Because it was these two things I got the most readily from them it was the thing that I learned to judge all families against, all parents held to that standard. Since this was the base function of my relationship with them, then all parents must meet this standard first and never waiver. Wrong, petty, ridiculous. How can I hold anyone else's parents to the standards of my parents? Automatically a loosing battle....Still, try as I might to get through to them about it, I used the wrong means to communicate. And when they did not follow up on my suggestions the way I wanted them to, and left your health hanging in the balance, it was the perfect scapegoat for me to hang all my fears and insecurities upon.

Truth is, they love you like I haven't really seen parents love a child. You're a walking gift so it makes total sense. But despite all their human flaws and imperfections they love you totally and completely, enough to welcome anyone you deem worthy into their hearts as if it wasn't even a question. Remarkable people you three, flawed, lovely awesome people who even though you don't always get along and your bonds have ebbed and flowed over the years, you ALL commit yourselves to change to be closer together. Something else I cannot understand, because it is another one of my deep unanswered needs from my own family. There is not bridging together for long extended periods of time, just individuals working independently to heal and grow and hope it works out with holidays and birthday parties to seal the deal.

That is why leaving my family for the holidays is a huge deal for me, its the ONLY time I get to see my family act like anything resembling the family I would like it to be. Each year is a new chance to connect, grow, change, love, bridge, build, foster. But even this year, when we lost one of our own, we still tore at each other and picked. Disappointed is how I feel now, desolate, and so very sad. I am mourning not only my loss of you sweet girl, but of the family I could have had and was too pussy to committ to for fear of being hurt. The truth suprising as it may be for you after all my rigamaroll: I do love them, just the way I love my own family. How else in the world could the irritate and confound me and cause me to protect myself with meaningless measures if I didn't care so deeply??

I keep wanting to reach out more to the two of them, not to get to you, but to let them know how much they rock. Their drive to improve, even if it's "slow" compared to my hyper-charged sense of urgency, dosen't make them villians. It makes them people. Just like me, I struggle to understand, embrace, and adopt change overnight. I don't know why I expected them to be any different. And, they don't have ot be perfect. They can just be them and I can accept that they provide me with certain things and not others. It's too bad I couldn't see this before but my own selfish pride and my deepest insecurities and hopes and dreams were caught up in the balance.

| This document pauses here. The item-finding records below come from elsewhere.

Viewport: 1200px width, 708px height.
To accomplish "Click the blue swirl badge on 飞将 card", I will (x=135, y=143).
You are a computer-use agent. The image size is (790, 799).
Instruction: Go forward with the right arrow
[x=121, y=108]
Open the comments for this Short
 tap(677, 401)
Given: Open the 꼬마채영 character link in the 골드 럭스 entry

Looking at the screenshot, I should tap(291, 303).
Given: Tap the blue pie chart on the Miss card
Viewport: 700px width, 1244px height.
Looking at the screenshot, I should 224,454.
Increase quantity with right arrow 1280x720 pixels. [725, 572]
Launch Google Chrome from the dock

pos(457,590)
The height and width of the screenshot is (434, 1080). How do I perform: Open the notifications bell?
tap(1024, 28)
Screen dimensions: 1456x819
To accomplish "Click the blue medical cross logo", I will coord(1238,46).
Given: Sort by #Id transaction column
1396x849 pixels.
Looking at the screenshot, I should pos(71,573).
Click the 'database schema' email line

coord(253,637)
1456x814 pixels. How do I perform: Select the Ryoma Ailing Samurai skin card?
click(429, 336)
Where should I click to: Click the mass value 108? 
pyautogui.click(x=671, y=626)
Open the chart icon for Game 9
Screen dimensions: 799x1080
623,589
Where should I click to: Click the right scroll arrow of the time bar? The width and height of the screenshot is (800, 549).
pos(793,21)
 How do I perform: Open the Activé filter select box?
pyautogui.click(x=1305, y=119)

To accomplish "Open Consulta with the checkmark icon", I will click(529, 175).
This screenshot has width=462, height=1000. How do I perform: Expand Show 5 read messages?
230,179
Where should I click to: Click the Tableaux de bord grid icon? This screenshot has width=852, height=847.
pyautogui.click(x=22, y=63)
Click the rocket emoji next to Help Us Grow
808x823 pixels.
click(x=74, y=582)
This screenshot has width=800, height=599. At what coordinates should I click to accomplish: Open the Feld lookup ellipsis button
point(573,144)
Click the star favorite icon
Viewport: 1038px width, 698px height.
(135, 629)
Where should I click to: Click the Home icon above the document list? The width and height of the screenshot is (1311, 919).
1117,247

There was one more lesson that dawned on me today becuase of all this....I should not sacrafice the things I want and need because I am not getting them from exactly where i want them. Better that they come ot be at all than not. Now that I learned that lesson from them, I will honor it by not squandering human connections like the one they tried time and again to foster wtih me should i be lucky enought to recieve it. Amazing isn't it? The difference a little viewpoint change can give you? I'm sorry to say, I'm kind of looking forward to this....it's gonna hurt like hell but then again, combusting and rising from the ashes in a triumphant moment of rebirth is never truly all that comforatble I suppose. Lord knows I 've done it enough times to know. But honestly, I'm writing this with a smile on my face and in my heart, because no matter what happens to me, I know you three have each other and that is enough to help me get to sleep each night for a very, very long time.